WHAT NEEDS TO BE DONE:
Each entry below has to be written out again without any change.
(DATA SUPPLIED Opens)
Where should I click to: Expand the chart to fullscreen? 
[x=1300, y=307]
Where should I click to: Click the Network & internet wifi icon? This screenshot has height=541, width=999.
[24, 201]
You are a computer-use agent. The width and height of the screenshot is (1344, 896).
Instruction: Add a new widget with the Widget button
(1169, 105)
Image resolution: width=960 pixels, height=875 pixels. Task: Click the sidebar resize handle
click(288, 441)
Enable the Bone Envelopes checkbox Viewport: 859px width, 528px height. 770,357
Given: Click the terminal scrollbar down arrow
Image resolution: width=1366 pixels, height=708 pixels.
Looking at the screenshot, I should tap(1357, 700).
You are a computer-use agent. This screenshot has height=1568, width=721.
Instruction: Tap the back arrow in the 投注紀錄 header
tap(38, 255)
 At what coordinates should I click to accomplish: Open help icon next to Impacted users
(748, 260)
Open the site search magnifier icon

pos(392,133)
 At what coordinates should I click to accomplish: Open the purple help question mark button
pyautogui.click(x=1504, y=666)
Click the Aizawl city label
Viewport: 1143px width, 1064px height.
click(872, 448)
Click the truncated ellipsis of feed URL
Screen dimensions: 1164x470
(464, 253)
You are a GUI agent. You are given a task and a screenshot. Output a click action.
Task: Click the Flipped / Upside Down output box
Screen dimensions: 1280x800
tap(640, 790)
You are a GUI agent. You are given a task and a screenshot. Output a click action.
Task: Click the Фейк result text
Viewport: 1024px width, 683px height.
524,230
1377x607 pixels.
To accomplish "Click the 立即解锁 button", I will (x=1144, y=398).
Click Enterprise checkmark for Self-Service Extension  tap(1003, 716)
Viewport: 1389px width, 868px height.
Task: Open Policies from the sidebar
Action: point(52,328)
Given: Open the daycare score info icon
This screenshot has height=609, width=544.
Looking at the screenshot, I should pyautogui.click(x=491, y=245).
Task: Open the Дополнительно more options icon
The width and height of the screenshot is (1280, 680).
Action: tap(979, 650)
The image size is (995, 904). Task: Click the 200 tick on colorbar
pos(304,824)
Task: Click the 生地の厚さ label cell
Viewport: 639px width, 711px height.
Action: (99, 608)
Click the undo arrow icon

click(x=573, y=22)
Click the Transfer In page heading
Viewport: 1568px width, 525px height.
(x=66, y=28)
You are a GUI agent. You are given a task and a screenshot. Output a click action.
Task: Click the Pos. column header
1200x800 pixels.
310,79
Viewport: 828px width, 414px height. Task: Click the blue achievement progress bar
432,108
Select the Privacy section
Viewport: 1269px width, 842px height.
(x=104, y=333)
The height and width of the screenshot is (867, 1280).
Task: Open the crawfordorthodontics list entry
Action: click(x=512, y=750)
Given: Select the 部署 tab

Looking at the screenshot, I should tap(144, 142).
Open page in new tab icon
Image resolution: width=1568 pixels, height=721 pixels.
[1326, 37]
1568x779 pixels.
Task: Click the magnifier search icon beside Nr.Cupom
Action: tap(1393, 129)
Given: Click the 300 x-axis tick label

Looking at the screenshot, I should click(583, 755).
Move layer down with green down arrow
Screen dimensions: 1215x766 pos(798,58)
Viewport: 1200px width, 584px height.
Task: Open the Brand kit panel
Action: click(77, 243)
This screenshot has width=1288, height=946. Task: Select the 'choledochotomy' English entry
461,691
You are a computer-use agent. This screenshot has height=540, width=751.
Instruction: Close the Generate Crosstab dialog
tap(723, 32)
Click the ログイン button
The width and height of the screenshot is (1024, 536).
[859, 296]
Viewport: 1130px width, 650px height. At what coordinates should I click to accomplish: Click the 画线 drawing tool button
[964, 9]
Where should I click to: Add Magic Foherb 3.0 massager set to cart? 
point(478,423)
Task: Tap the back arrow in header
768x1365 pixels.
(DATA SUPPLIED Closes)
YOUR SOLUTION:
Where should I click to: Expand the chart to fullscreen? 
[x=1300, y=307]
Where should I click to: Click the Network & internet wifi icon? This screenshot has height=541, width=999.
[24, 201]
You are a computer-use agent. The width and height of the screenshot is (1344, 896).
Instruction: Add a new widget with the Widget button
(1169, 105)
Image resolution: width=960 pixels, height=875 pixels. Task: Click the sidebar resize handle
click(288, 441)
Enable the Bone Envelopes checkbox Viewport: 859px width, 528px height. 770,357
Given: Click the terminal scrollbar down arrow
Image resolution: width=1366 pixels, height=708 pixels.
Looking at the screenshot, I should tap(1357, 700).
You are a computer-use agent. This screenshot has height=1568, width=721.
Instruction: Tap the back arrow in the 投注紀錄 header
tap(38, 255)
 At what coordinates should I click to accomplish: Open help icon next to Impacted users
(748, 260)
Open the site search magnifier icon

pos(392,133)
 At what coordinates should I click to accomplish: Open the purple help question mark button
pyautogui.click(x=1504, y=666)
Click the Aizawl city label
Viewport: 1143px width, 1064px height.
click(872, 448)
Click the truncated ellipsis of feed URL
Screen dimensions: 1164x470
(464, 253)
You are a GUI agent. You are given a task and a screenshot. Output a click action.
Task: Click the Flipped / Upside Down output box
Screen dimensions: 1280x800
tap(640, 790)
You are a GUI agent. You are given a task and a screenshot. Output a click action.
Task: Click the Фейк result text
Viewport: 1024px width, 683px height.
524,230
1377x607 pixels.
To accomplish "Click the 立即解锁 button", I will (x=1144, y=398).
Click Enterprise checkmark for Self-Service Extension  tap(1003, 716)
Viewport: 1389px width, 868px height.
Task: Open Policies from the sidebar
Action: point(52,328)
Given: Open the daycare score info icon
This screenshot has height=609, width=544.
Looking at the screenshot, I should pyautogui.click(x=491, y=245).
Task: Open the Дополнительно more options icon
The width and height of the screenshot is (1280, 680).
Action: tap(979, 650)
The image size is (995, 904). Task: Click the 200 tick on colorbar
pos(304,824)
Task: Click the 生地の厚さ label cell
Viewport: 639px width, 711px height.
Action: (99, 608)
Click the undo arrow icon

click(x=573, y=22)
Click the Transfer In page heading
Viewport: 1568px width, 525px height.
(x=66, y=28)
You are a GUI agent. You are given a task and a screenshot. Output a click action.
Task: Click the Pos. column header
1200x800 pixels.
310,79
Viewport: 828px width, 414px height. Task: Click the blue achievement progress bar
432,108
Select the Privacy section
Viewport: 1269px width, 842px height.
(x=104, y=333)
The height and width of the screenshot is (867, 1280).
Task: Open the crawfordorthodontics list entry
Action: click(x=512, y=750)
Given: Select the 部署 tab

Looking at the screenshot, I should tap(144, 142).
Open page in new tab icon
Image resolution: width=1568 pixels, height=721 pixels.
[1326, 37]
1568x779 pixels.
Task: Click the magnifier search icon beside Nr.Cupom
Action: tap(1393, 129)
Given: Click the 300 x-axis tick label

Looking at the screenshot, I should click(583, 755).
Move layer down with green down arrow
Screen dimensions: 1215x766 pos(798,58)
Viewport: 1200px width, 584px height.
Task: Open the Brand kit panel
Action: click(77, 243)
This screenshot has width=1288, height=946. Task: Select the 'choledochotomy' English entry
461,691
You are a computer-use agent. This screenshot has height=540, width=751.
Instruction: Close the Generate Crosstab dialog
tap(723, 32)
Click the ログイン button
The width and height of the screenshot is (1024, 536).
[859, 296]
Viewport: 1130px width, 650px height. At what coordinates should I click to accomplish: Click the 画线 drawing tool button
[964, 9]
Where should I click to: Add Magic Foherb 3.0 massager set to cart? 
point(478,423)
Task: Tap the back arrow in header
768x1365 pixels.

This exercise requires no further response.